[Start of section]

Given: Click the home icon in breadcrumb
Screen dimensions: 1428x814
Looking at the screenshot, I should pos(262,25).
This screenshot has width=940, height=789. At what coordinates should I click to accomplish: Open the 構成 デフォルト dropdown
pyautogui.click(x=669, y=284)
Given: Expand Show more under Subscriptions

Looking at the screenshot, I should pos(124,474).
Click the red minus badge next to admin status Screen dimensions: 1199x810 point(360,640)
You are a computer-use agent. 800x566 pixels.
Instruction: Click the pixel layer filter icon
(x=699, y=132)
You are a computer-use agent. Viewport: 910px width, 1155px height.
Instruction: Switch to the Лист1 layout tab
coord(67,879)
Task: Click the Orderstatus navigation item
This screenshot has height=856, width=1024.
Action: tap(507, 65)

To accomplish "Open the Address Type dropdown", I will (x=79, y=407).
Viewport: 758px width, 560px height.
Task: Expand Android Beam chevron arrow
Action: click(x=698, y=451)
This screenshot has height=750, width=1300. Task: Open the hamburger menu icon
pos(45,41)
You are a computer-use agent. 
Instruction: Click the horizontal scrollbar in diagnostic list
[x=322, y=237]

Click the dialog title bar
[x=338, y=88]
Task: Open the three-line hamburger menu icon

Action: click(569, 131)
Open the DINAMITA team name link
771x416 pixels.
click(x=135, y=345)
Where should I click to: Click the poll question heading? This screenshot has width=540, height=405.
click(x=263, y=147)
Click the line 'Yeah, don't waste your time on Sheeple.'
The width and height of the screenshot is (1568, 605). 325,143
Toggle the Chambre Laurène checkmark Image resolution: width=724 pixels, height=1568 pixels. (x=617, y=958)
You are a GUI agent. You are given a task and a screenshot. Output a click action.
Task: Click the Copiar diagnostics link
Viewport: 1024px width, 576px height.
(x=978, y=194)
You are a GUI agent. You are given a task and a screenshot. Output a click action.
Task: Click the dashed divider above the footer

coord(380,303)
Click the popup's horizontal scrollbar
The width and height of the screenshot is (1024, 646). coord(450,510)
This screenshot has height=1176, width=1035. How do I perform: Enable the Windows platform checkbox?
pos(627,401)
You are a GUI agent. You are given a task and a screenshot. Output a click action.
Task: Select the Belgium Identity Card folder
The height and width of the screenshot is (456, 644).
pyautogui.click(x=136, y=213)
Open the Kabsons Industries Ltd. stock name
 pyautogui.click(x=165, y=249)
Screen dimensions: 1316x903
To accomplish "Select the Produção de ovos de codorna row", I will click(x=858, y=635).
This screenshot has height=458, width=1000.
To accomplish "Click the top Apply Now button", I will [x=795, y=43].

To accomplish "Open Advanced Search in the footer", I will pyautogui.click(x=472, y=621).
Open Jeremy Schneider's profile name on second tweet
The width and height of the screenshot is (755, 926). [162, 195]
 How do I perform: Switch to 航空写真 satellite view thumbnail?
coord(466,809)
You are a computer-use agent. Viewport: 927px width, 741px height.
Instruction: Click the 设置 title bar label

[End of section]

Whenever the string "Select" occurs in a line of the entries above, copy that line.

Task: Select the Belgium Identity Card folder
To accomplish "Select the Produção de ovos de codorna row", I will click(x=858, y=635).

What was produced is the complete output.